Convert the entries from the line containing "Select the DMX =64.431 value" through the line containing "Action: pos(492,352)" into a Markdown table with the columns Row and Line, leaving out any blank lines.
═══ Entries
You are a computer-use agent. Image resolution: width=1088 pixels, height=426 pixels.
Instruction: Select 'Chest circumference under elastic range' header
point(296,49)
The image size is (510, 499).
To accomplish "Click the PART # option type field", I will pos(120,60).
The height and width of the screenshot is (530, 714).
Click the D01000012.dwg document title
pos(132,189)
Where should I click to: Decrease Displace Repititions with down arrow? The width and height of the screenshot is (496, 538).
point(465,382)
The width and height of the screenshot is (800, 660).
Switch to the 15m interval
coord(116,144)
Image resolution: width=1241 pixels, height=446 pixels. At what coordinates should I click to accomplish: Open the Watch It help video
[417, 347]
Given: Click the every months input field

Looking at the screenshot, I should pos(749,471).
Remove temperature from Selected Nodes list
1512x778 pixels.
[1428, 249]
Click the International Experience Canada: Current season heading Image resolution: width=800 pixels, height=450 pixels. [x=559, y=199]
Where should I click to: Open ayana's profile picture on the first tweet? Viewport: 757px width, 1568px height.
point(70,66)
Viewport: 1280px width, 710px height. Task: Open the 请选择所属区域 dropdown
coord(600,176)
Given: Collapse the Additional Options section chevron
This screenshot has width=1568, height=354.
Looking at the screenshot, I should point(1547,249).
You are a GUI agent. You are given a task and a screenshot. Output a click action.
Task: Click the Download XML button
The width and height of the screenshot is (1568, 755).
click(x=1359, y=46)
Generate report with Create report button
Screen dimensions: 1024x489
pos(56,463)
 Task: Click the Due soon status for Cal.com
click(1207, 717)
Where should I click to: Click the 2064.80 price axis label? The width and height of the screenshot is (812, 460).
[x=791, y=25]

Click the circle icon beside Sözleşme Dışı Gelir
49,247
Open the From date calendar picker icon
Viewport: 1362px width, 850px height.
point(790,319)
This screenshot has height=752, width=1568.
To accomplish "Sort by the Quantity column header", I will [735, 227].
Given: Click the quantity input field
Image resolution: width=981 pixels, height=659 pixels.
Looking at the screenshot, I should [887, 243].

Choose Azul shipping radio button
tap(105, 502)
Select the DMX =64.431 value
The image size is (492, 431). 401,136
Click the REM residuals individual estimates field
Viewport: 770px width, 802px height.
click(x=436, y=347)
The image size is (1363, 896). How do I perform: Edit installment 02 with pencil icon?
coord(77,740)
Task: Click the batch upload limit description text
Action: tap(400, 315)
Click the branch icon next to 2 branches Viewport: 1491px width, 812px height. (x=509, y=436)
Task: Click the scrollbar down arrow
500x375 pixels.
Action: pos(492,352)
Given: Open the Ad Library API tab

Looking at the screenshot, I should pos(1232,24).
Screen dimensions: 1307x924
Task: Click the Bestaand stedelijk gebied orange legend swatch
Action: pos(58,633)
══════
- [Expected answer]
| Row | Line |
|---|---|
| 1 | Select the DMX =64.431 value |
| 2 | The image size is (492, 431). 401,136 |
| 3 | Click the REM residuals individual estimates field |
| 4 | Viewport: 770px width, 802px height. |
| 5 | click(x=436, y=347) |
| 6 | The image size is (1363, 896). How do I perform: Edit installment 02 with pencil icon? |
| 7 | coord(77,740) |
| 8 | Task: Click the batch upload limit description text |
| 9 | Action: tap(400, 315) |
| 10 | Click the branch icon next to 2 branches Viewport: 1491px width, 812px height. (x=509, y=436) |
| 11 | Task: Click the scrollbar down arrow |
| 12 | 500x375 pixels. |
| 13 | Action: pos(492,352) |